The Cantwells said they did not get a license because they believed their activities were not covered by the statute insofar as they were only distributing pamphlets and books. The Supreme Court of Connecticut was of the opinion that because the Cantwells asked for monetary donations to cover the cost of the pamphlets, this solicitation was enough for their actions to be within the scope of the act. Further, the court pointed out that the legislation was constitutional, because the state was attempting to protect its people against fraud through solicitation of funds purported to be for a charitable or religious purpose. The Cantwells argued that the act violated the Due Process Clause of the Fourteenth Amendment and the Free Exercise Clause of the First Amendment, because it denied them their rights to religious freedom and to speak freely.
The Court’s Ruling
In a unanimous opinion authored by Justice Owen Roberts, the Supreme Court agreed with the Cantwells. The Court maintained that the First Amendment prohibited Congress from making laws regarding religion or preventing free exercise of any religion and that the Fourteenth Amendment placed the same prohibitions on state legislatures. The Court explained that the First Amendment embraces two concepts: It gives citizens both the right to believe and the right to act. While the first is absolute, the second, the Court observed, is subject to regulations to protect society. According to the Court, states may make laws regulating the time, place, and manner of solicitations, but they may not enact legislation that wholly prohibits individuals from their right to preach their religious views. To the extent that the act required individuals to apply for certificates to engage in solicitations and were expressly forbidden from doing so without such certificates, the Court reasoned that the law went too far in regulating religious solicitations.

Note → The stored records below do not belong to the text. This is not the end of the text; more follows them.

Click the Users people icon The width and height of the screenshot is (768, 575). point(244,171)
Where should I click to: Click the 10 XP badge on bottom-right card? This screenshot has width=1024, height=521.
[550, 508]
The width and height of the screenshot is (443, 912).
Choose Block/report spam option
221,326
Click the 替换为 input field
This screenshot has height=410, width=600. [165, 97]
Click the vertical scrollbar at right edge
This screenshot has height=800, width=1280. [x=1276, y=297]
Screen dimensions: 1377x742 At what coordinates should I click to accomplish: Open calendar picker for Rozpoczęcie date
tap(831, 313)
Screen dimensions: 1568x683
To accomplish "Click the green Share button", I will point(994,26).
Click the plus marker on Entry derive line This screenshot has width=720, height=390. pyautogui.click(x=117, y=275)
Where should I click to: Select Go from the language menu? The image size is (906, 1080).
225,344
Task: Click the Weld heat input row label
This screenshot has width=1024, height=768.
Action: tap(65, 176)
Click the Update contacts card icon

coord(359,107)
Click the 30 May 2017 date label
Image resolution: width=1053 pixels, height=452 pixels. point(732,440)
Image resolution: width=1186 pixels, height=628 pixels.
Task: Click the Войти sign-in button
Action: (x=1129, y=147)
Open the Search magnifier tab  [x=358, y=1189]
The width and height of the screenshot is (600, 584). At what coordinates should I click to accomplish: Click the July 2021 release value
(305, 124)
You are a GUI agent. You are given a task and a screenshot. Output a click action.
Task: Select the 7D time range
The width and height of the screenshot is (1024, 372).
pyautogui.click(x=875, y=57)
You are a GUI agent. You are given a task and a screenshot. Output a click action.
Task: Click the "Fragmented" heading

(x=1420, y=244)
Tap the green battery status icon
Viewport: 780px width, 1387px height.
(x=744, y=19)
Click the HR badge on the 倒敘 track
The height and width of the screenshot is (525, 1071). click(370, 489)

The Supreme Court also took issue with the fact that religious solicitors were required to apply to the secretary of the public welfare council. The Court held that this requirement went too far, because it allowed one person to determine whether something was a religious cause. The Court noted the possibility that a corrupt secretary could further hinder the rights of those who wished to conduct religious solicitations. Insofar as the secretary was allowed to examine facts and use his own judgment, rather than simply issue certificates to anyone who applied for one, the Court concluded that the process amounted to censorship in violation of the First Amendment as it applied within the protection of the Fourteenth Amendment.
- Cantwell v. Connecticut, 310 U.S. 296 (1940).
- Everson v. Board of Education of Ewing Township, 303 U.S. 1 (1947), reh’g denied, 330 U.S. 885 (1947).